While AntennaGate and BendGate both fixated on hardware, the same sort of disingenuous posturing can focus on software. In 2011, the heads of Google's Android (Andy Rubin) and Microsoft's Windows Phone (Andy Lees) both complained that the new Siri feature on iPhone 4S was a strategically wrong direction and "not super useful," before both companies turned around and scrambled to copy it.
In parallel, Samsung specifically targeted iPhone 4S and then iPhone 5 in a social media attack campaign revealed in internal documents subsequently cited as evidence in court.
Embarrassed by its own products (which it called "plastic feeling" with "lack of key feature"), Samsung worked to invent and perpetuate the idea among bloggers and even the mainstream media that Apple had run out of "innovation," even as the company also copied every move Apple made.

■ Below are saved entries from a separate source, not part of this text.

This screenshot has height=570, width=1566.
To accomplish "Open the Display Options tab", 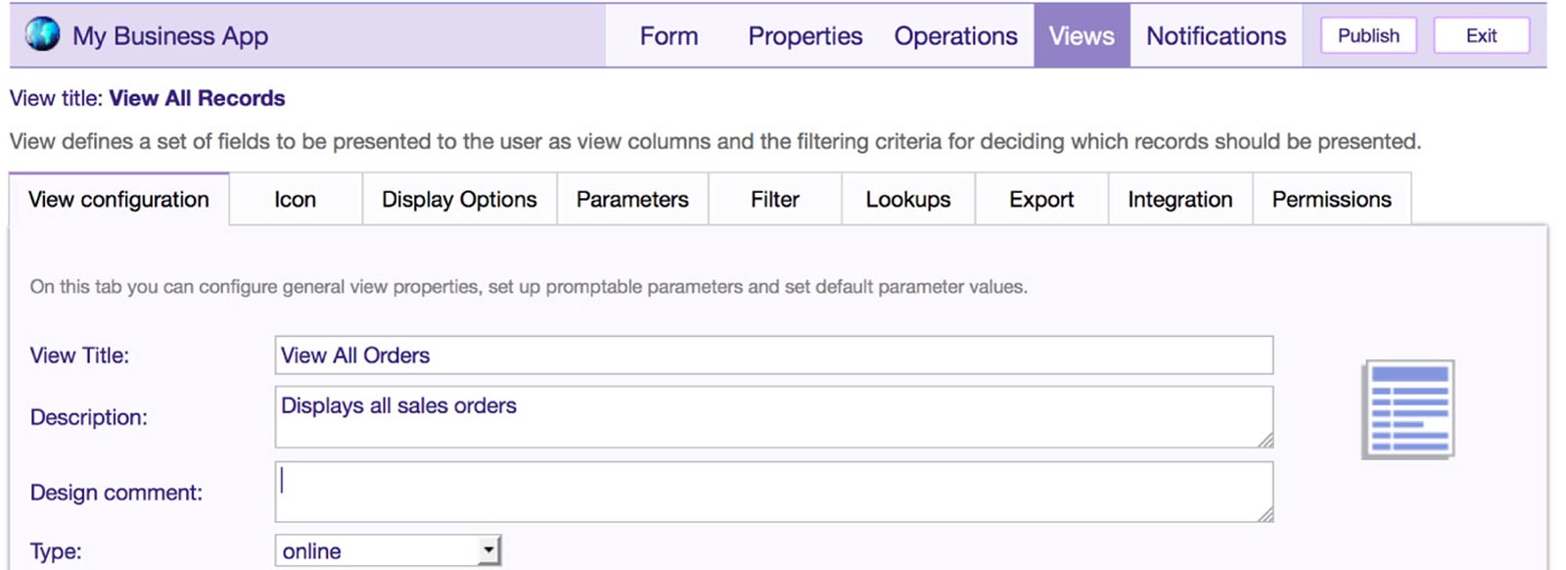I will 459,200.
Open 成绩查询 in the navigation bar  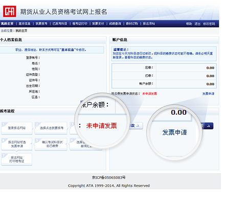click(x=115, y=24)
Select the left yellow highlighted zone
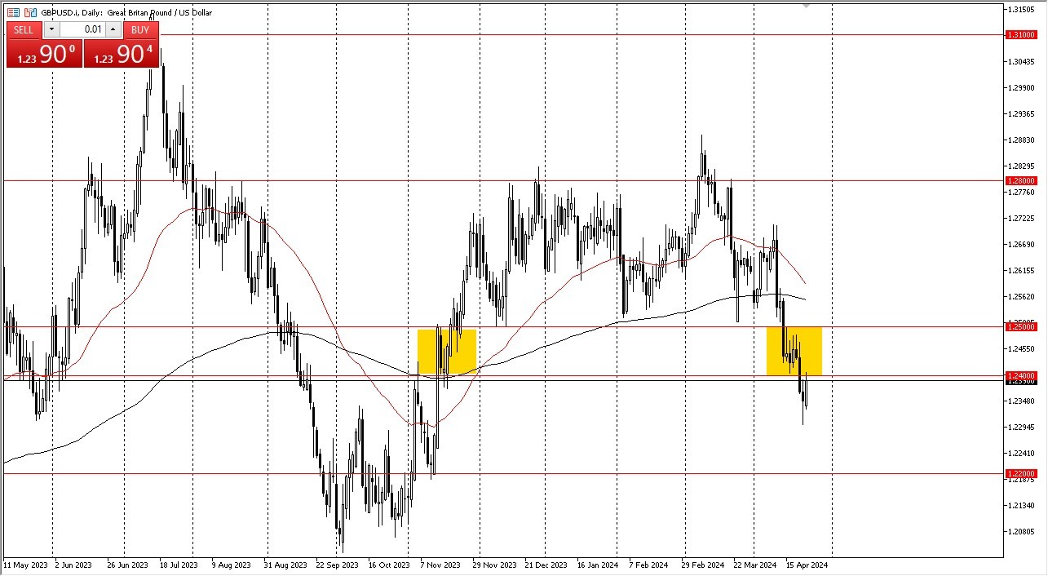 448,351
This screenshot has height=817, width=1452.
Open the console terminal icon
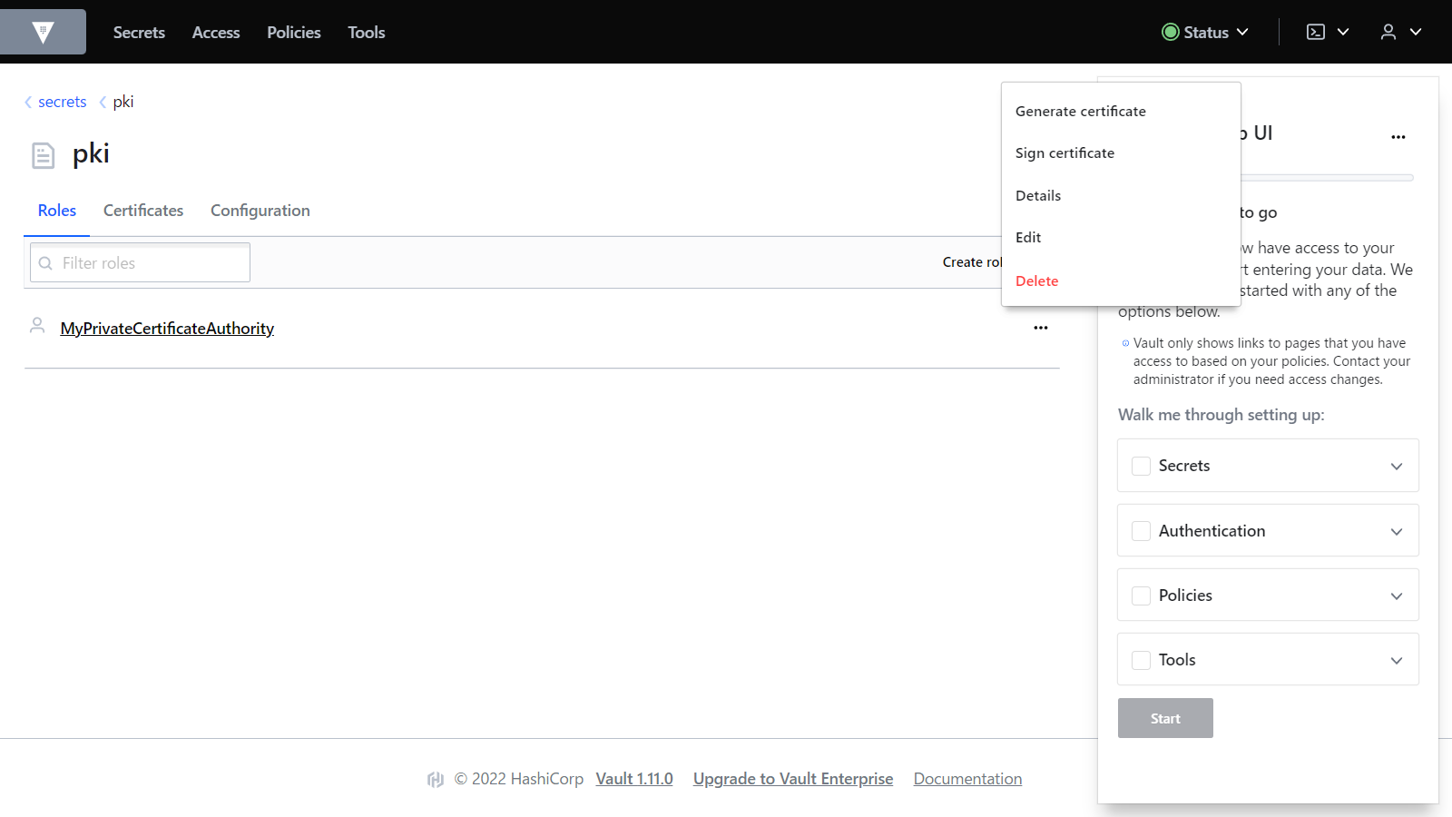[x=1315, y=32]
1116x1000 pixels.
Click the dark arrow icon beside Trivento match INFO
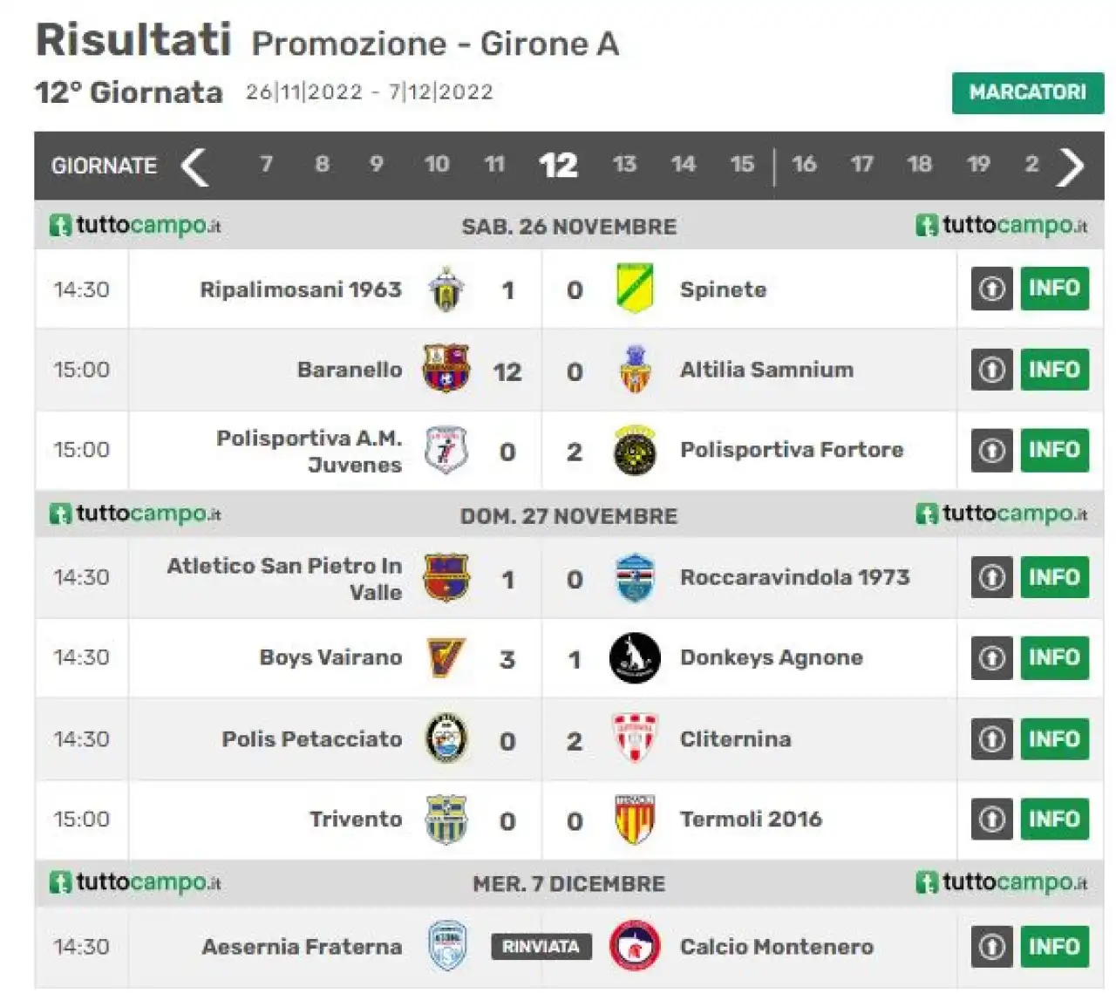(x=992, y=820)
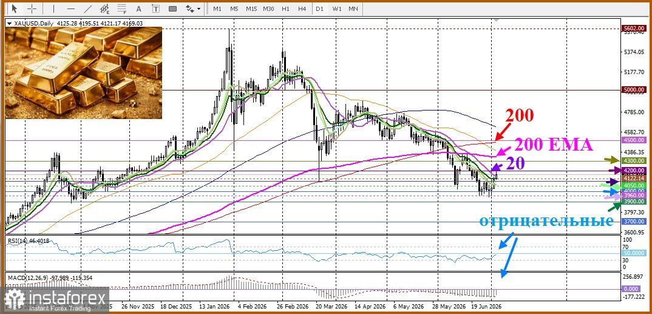
Task: Select the rectangle shape tool
Action: 173,9
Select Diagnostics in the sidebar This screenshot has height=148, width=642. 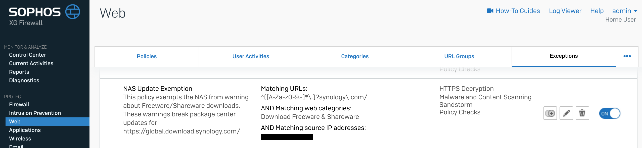coord(24,80)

The "lack of innovation" meme reached peak insanity in 2013 before crumbling very embarrassingly.
Ironically, last year the biggest hit piece aimed at iPhone 5s was that its new 64-bit A7 was "marketing fluff." Chipmaker Qualcomm was briefly sucked into FluffGate before apologetically distancing itself from the "fluff" comment, made by its chief marketing officer.
Even more bizarrely, Samsung's president of System LSI (chip design) Dr. Namsung Stephen Woo publicly told the company's analysts and investors last November (months after Apple revealed and began shipping the first 64-bit A7), "I think we are at the leader group in terms of 64-bit offerings."
A year later, not only is Apple still the only mobile phone vendor to be mass producing 64-bit devices, but it's also beating the performance of Qualcomm-based products from Samsung, LG and Motorola, despite using half as many processor cores at slower clock speeds and far less RAM, all of which contributes to longer battery life.
Qualcomm and Samsung both appear to be sampling 64-bit chips for smartphones, although "running in a 32-bit mode, in part because the firmware and the current version of Android only support 32-bit operation," according to an article published by PC Mag with the horseshit headline"Apple, Samsung Usher in the 20nm, 64-bit Smartphone Generation."
Last year's 64-bit "controversy" was passed around just long enough to inform the public about an esoteric computer science concept that most people buying a smartphone wouldn't know anything about, were it not for Apple's critics trying to convince them that it is not important and that they should pay no heed and that Android would eventually have it, too.
We are now at the eighth annual launch of a new iPhone. Each one has been targeted by a similar campaign of fear mongering launched by Apple critics, promoted by competitors and advanced by a media publicists working to create unfavorable buzz. There is a clear pattern of failure in their efforts.